Procédant comme nous l’avons vu par déplacements historiques et géographiques, la distanciation esthétique relève également d’actes de reclassement de formes déclassées. On ne compte plus les « gros retours » du fluo, du Polaroïd, des Stan Smith, du Campari ou du chocolat chaud que la mode – terme nébuleux qu’il ne faut pas hésiter à rapporter à la dialectique des formes qu’il fait méconnaître – a su imposer. Ainsi la dissonance n’est-elle pas mieux illustrée que par la figure du hipster, surmédiatisée mais jamais revendiquée, intangible, sans consistance sociologique, si facile à décrire dans ses occurrences particulières mais échappant à toute forme de définition générale. Le hipster, d’une certaine manière, semble avoir cristallisé tous les lieux communs de la dissonance. Ce qu’il faut pourtant en retenir, ce ne sont pas ses attributs vestimentaires – que l’on se plaît à reconnaître comme signes de cette tendance – mais bien plutôt le mouvement tout à fait dialectique qui fait que l’on passe du carreau à la rayure, puis au motif, avant de retourner au carreau, etc.43 Et si le cabinet de tendance new-yorkais K-Hole a pu prédire début 2014, non pas la fin de telle ou telle tendance, mais bien la fin même du mouvement dialectique, c’est-à-dire la fin de l’histoire (de la mode), dans le retour à une certaine forme de normalité – « Une fois réalisée la différenciation, le vrai cool est de tenter de maîtriser la normalité44. » – il est difficile de voir dans cette normcoralité autre chose qu’une nouvelle prescription stylistique. Vêtu en Quechua et portant des sandales avec des chaussettes ou un jean neige sur des runnings blanches à la manière de Steve Jobs, le Normcore reste une figure négative, dans le sens d’inscrite en négatif, en réaction à quelque chose.

Ainsi, l’esthétique de la déception des objets et pratiques détunés est aussi une esthétique de l’évitement, que l’on comprendra d’autant mieux en observant ce qu’elle mobilise : une capacité de reclassement, un pouvoir symbolique qui est aussi un pouvoir d’imposition, et au bout du compte, un pouvoir de constitution. Car en mettant des guillemets, en reclassant ou en métaconsommant, on ne fait pas que changer de regard sur un objet donné, on change fondamentalement cet objet. Toute l’approche pragmatique de la philosophie de Nelson Goodman nous aide à comprendre en quoi l’expérience esthétique est une expérience active, une activité de connaissance, et non de contemplation désintéressée ou d’observation passive. Non seulement, comme l’avait fait remarquer Gombrich, l’œil n’est pas neuf, mais aussi et surtout, l’œil construit et fabrique le donné. « C’est toujours vieilli que l’œil aborde son activité, obsédé par son propre passé […]. Besoins et préjugés ne gouvernent pas seulement sa manière de voir mais aussi le contenu de ce qu’il voit.
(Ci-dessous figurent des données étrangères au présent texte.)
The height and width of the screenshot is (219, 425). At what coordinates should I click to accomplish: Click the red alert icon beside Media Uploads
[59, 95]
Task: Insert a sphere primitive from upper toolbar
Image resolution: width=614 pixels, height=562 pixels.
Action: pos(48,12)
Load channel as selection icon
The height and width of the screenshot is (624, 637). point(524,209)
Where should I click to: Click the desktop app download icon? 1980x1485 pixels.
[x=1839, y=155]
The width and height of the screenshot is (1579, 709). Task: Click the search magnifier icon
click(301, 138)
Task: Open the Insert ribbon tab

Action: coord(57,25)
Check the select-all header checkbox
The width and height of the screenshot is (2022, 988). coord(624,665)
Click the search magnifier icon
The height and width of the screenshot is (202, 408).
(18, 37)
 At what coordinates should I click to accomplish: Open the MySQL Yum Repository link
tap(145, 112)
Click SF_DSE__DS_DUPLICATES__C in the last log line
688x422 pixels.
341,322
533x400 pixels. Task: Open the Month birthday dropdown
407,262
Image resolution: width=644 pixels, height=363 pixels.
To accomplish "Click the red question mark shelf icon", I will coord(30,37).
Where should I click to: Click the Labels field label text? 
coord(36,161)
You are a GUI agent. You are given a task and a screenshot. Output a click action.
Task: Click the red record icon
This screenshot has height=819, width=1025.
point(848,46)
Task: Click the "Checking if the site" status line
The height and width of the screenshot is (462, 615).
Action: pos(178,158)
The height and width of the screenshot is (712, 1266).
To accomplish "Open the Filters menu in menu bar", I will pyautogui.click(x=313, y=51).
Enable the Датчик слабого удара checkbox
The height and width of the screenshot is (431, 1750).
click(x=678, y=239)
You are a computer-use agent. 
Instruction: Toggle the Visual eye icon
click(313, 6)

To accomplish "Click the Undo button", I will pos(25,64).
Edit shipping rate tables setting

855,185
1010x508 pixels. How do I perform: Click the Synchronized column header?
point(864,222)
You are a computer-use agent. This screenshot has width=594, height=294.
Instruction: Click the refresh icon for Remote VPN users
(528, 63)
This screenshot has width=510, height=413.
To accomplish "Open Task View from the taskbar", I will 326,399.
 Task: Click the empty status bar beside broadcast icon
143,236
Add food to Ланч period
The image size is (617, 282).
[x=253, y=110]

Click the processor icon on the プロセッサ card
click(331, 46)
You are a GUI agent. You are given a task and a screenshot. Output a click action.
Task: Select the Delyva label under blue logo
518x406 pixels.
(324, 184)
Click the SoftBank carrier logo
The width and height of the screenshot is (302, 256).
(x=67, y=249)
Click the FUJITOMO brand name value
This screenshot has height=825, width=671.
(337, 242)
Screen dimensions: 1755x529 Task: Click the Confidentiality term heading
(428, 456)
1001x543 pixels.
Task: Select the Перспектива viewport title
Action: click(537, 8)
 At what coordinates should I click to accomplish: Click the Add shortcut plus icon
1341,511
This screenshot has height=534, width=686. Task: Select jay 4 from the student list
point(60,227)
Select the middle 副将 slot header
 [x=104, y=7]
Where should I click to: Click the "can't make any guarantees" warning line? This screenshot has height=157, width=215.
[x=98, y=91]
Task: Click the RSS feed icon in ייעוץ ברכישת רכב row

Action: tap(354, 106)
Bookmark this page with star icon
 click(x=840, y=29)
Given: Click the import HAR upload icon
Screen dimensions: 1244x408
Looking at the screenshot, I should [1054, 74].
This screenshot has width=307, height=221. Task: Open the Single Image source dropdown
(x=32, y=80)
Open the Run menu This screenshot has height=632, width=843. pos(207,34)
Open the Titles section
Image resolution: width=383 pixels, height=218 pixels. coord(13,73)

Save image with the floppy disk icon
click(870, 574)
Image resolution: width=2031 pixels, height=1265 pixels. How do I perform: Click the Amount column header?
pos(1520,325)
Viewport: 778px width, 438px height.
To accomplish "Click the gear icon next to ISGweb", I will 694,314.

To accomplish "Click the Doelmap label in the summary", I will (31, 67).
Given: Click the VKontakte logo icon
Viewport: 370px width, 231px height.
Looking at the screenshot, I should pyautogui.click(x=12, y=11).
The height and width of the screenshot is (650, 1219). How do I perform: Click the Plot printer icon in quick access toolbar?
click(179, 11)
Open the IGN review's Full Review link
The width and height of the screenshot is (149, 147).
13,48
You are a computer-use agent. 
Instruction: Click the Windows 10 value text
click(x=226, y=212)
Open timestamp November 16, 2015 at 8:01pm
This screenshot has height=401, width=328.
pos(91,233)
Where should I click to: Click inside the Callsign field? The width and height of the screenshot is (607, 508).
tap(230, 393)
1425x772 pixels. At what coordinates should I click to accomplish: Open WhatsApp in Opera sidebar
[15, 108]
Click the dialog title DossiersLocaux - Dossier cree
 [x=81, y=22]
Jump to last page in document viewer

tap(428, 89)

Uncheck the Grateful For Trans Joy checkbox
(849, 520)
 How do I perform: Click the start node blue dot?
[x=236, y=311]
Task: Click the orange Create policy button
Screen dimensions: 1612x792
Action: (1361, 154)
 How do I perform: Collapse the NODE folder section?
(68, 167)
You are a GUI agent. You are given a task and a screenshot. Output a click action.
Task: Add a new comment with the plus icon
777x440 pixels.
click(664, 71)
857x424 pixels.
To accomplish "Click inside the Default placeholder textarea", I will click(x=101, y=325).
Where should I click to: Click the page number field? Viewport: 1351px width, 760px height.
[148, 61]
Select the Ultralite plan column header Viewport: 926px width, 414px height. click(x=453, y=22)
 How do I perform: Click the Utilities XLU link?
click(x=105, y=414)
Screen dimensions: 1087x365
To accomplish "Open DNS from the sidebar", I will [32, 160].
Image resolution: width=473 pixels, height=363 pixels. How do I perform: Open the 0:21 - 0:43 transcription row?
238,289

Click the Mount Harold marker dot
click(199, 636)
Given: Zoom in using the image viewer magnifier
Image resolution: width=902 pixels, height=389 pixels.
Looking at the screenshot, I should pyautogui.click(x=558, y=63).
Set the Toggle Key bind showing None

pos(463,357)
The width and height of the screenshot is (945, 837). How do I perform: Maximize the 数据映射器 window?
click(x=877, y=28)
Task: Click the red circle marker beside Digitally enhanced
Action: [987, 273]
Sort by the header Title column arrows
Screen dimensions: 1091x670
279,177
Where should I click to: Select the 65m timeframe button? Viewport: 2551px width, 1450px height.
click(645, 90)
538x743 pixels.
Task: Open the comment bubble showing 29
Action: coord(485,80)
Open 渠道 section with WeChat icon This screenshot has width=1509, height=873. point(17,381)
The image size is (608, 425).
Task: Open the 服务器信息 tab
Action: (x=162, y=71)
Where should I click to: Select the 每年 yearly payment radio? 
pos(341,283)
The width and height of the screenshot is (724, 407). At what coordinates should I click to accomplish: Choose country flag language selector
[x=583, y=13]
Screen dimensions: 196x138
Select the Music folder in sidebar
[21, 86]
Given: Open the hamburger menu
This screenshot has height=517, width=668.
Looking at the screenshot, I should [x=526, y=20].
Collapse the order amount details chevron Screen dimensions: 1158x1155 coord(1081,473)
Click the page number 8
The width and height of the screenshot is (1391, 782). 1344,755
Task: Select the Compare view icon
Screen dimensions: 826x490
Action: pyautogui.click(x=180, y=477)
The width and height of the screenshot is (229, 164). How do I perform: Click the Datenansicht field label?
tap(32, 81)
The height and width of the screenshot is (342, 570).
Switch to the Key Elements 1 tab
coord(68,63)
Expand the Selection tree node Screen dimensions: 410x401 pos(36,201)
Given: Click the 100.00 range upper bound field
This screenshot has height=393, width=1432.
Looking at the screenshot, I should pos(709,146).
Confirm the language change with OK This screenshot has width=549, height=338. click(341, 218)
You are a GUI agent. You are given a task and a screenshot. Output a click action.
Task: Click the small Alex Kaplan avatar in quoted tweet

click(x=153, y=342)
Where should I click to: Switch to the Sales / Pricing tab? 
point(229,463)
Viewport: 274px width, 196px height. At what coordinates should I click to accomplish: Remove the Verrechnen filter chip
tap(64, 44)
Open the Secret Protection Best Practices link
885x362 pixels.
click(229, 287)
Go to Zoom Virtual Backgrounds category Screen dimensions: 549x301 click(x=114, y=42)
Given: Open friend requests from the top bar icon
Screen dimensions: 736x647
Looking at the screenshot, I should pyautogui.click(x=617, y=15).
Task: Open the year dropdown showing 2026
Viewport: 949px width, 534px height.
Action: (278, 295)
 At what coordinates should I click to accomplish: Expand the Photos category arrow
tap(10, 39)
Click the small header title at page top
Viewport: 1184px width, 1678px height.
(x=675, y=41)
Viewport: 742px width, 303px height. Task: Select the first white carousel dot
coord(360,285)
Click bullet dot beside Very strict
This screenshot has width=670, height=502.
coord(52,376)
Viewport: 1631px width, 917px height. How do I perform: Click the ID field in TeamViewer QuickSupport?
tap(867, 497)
Il choisit, rejette, organise, distingue, associe, classe, analyse, construit. Il saisit et fabrique plutôt qu’il ne reflète ; et les choses qu’il saisit et fabrique, il ne les voit pas nues comme autant d’éléments privés d’attributs, mais comme des objets, comme de la nourriture, comme des gens, comme des ennemis, comme des étoiles, comme des armes. Rien n’est vu tout simplement, à nu45. » On n’en finira pas de refaire la démonstration duchampienne de ce genre de renversement, qui en elle-même contient finalement, et comme pour la résumer, toute la logique de l’écart et du detuning. Si l’urinoir devient une Fontaine, cependant que ses propriétés restent inchangées, c’est bien que l’acte performatif qui a consisté à déplacer l’objet, à le changer de contexte (et à le renverser), est un acte de constitution, d’institution, et – comme dirait Arthur Danto – de transsubstantiation, visant à faire la démonstration, par delà le discours d’autorité dont il peut relever, des possibles du « voir-comme » de Wittgenstein. Il faudrait bien entendu analyser les conditions de félicité d’un tel acte performatif, en le rapportant à la croyance, au pouvoir symbolique dont est investi son auteur, au contexte social, etc.46

Ce que l’on peut retenir, s’il faut l’évoquer une dernière fois, c’est bien le fait que les catégories esthétiques que nous mobilisons pour juger des objets, des pratiques, des gestes et postures, opérant à l’intérieur du langage et de la syntaxe, sont des outils de naturalisation et d’essentialisation d’un rapport au monde qui reste cependant conventionnel. La dissonance travaille dans cet espace, au déplacement des frontières, à la transposition et à la mise à distance, par des postures, des pratiques ou des attitudes que l’on ne peut comprendre qu’à la lumière de leur valeur symbolique. Conditionnées aux conventions et aux jeux de langage auxquels nous participons, ces postures consistent non pas à décrire simplement les formes sur et par lesquelles elles opèrent, mais, à travers des actes de connaissance, à contribuer à les produire. Mais si les catégories par lesquelles nous percevons notre environnement restent bien relatives aux yeux dont elles sont le produit, l’œil produisant ainsi ce qu’il regarde est aussi produit par ce qu’il regarde. Observer le design au prisme du tuning – ou le tuning au prisme du design –, c’est aussi exercer son oreille à reconnaître dans ses harmonies complexes, les fausses fausses notes émaillant les pratiques et les projets, en gardant à l’esprit que de telles dissonances ne procèdent jamais autrement que par écarts relatifs entre des histoires, des cultures et des espaces symboliques.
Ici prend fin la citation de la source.